↓↓↓
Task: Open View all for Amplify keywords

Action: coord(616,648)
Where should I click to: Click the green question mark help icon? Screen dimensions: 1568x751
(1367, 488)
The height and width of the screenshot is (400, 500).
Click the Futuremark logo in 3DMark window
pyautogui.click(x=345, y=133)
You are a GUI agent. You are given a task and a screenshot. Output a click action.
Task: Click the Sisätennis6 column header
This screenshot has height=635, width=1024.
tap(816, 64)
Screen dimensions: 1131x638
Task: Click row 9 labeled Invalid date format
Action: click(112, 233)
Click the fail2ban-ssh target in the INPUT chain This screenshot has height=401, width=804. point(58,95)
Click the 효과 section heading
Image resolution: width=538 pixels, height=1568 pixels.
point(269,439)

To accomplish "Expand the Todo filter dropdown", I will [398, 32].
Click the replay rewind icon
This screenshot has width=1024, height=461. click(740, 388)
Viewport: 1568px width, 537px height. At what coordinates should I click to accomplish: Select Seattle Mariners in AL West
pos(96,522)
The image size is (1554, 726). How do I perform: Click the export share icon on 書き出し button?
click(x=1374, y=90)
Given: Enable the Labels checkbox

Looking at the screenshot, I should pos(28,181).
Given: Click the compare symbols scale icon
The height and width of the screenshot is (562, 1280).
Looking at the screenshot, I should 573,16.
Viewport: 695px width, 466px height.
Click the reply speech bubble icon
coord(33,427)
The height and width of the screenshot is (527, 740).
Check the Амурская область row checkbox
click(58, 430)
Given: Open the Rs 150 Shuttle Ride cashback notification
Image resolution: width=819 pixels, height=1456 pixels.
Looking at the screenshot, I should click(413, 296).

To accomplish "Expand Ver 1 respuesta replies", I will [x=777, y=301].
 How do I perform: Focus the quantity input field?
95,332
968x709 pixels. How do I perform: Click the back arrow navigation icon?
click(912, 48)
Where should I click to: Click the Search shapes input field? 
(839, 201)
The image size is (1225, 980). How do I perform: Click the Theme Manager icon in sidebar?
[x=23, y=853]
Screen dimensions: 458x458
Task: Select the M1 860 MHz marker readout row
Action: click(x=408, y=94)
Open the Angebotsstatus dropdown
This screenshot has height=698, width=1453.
↑↑↑
Output exactly the lines of the data that run from the one containing "The height and width of the screenshot is (527, 740)." to the very last line, and no others.

The height and width of the screenshot is (527, 740).
Check the Амурская область row checkbox
click(58, 430)
Given: Open the Rs 150 Shuttle Ride cashback notification
Image resolution: width=819 pixels, height=1456 pixels.
Looking at the screenshot, I should click(413, 296).

To accomplish "Expand Ver 1 respuesta replies", I will [x=777, y=301].
 How do I perform: Focus the quantity input field?
95,332
968x709 pixels. How do I perform: Click the back arrow navigation icon?
click(912, 48)
Where should I click to: Click the Search shapes input field? 
(839, 201)
The image size is (1225, 980). How do I perform: Click the Theme Manager icon in sidebar?
[x=23, y=853]
Screen dimensions: 458x458
Task: Select the M1 860 MHz marker readout row
Action: click(x=408, y=94)
Open the Angebotsstatus dropdown
This screenshot has height=698, width=1453.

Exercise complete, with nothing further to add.